En una zona cercana a la frontera belga en el oeste del país es donde se sitúa la mina conocida como Hambach, una vasta área de 50 kilómetros cuadrados dedicada a la extracción de lignito, un tipo de carbón considerado de los más contaminantes.
La empresa alemana RWE es la encargada de trabajar en la zona desde 1978. Sólo en esa mina, cada día se emiten cerca de 270.000 toneladas de dióxido de carbono, cifra que le concede el título de «agujero negro» de Europa. No hay región más contaminante en todo el continente y no tiene visos de que la situación cambie a corto plazo merced a las políticas suicidas llevadaa a cabo por los verdes y la órbita de asociaciones, ONG y fundaciones que demonizan la energía nuclear.
Propaganda aparte, el país teutón genera el 30% de la electricidad gracias a la quema de carbón. El Instituto Alemán de Investigación Económica (DIW Berlin como se le conoce en alemán) detalla en un informe de 2018 que «la generación de electricidad a partir del lignito y la hulla fue responsable de más de la cuarta parte de las emisiones de gases de efecto invernadero de Alemania en 2016″.
Según el plan climático alemán, las emisiones del sector energético deben reducirse en un 60% respecto a 1990. Esta postura es la que ha evitado la expansión de la mina ya que estaba proyectado el desalojo de un pueblo cercano y la tala del 10% restante del bosque cercano. La planta alemana de Niederaussem, alimentada con las extracciones de Hambach, ocupa el segundo lugar en Europa en cuanto a emisiones de mercurio. Alemania se sitúa así como la mayor reserva de lignito del mundo, seguida por China y Turquía.

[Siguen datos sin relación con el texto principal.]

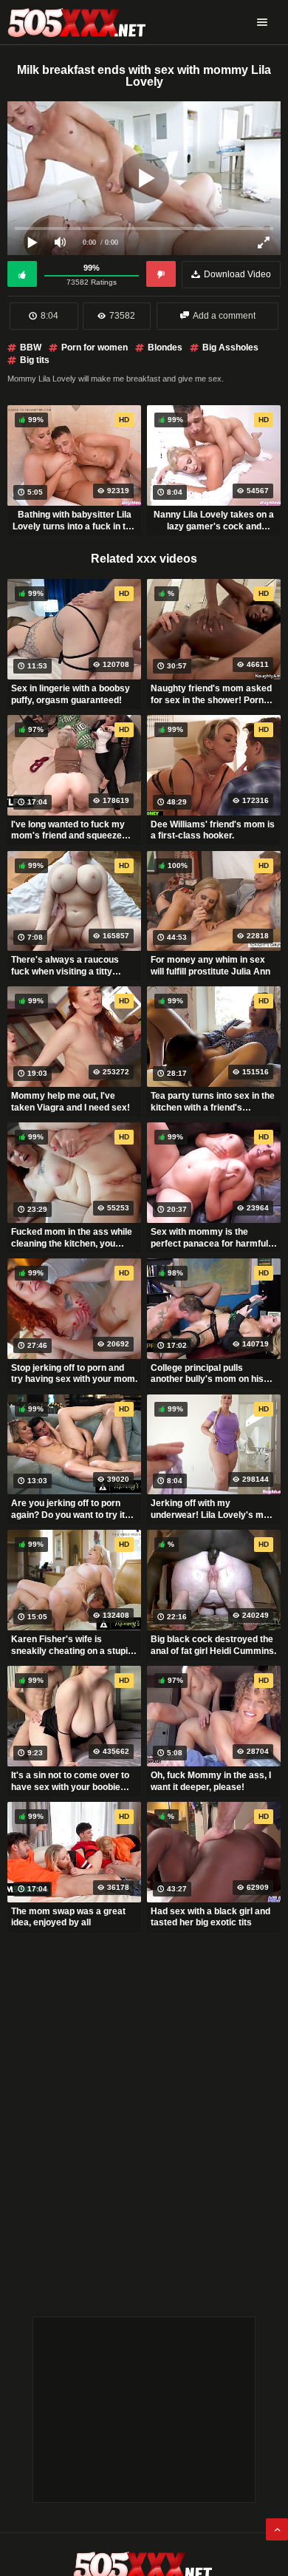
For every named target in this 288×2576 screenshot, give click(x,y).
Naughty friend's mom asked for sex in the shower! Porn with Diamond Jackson (211, 694)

El instituto reconoce que «las probabilidades de cumplir los objetivos son escasas: sin ninguna medida adicional, Alemania puede esperar una reducción total de las emisiones de gases de efecto invernadero de sólo un 35,5% para 2020». Esta cifra ya parece demasiado para un país que se había comprometido a reducir sus emisiones, pero para 2050 la intención es llegar al 80%. Antes de la guerra de Ucrania quizás fuera un objetivo plausible, pero tras los sabotajes de los gasoductos Nord Stream I y II el país se ha visto doblemente condenado a no poder suplir lo suficiente con energía nuclear y a tener que reactivar sus minas de carbón. Y no es el único.
Tal y como se puede apreciar en los datos oficiales publicados por el Parlamento Europeo, Alemania es el primer país de Europa en cuanto a emisión de gases de efecto invernadero se refiere. Casi duplica a otros países como Reino Unido y Francia que, en cambio, no han seguido los cantos de sirena de los activistas climáticos por lo que una parte de su energía proviene de centrales nucleares.
Es más, Francia tiene prevista la construcción de otros 14 reactores nucleares en los próximos años a sabiendas de que posicionará al país como uno de los más independientes a nivel energético y fortalecerá su faceta de exportador, tal y como ocurre en estos momentos con nuestro país. España compra energía producida por reactores nucleares a Francia a cambio del tratamiento de los residuos generados en su producción. Entre esto y tener centrales que operen en España a pleno rendimiento no hay mucha diferencia, pero la presión del lobby climático parece ser demasiado efectiva, incluso superior a las necesidades estratégicas nacionales.
Alemania ha visto su liderazgo comprometido con la guerra de Ucrania. El país estaba en la senda de la dominación absoluta energética en el continente. Gas barato y constante hubiera posicionado a su industria como una de las más competentes del mundo. Su rechazo de la energía nuclear por los ensueños de un segmento de la población, que pensó que su fortaleza podría ser suplantada con energías verdes, les ha devuelto a una realidad incómoda: si se quiere mantener el ritmo de crecimiento en niveles competitivos a escala global uno no puede depender de energías renovables. No porque no sea deseable como idea, sino porque otros países no lo están haciendo como son Estados Unidos o China.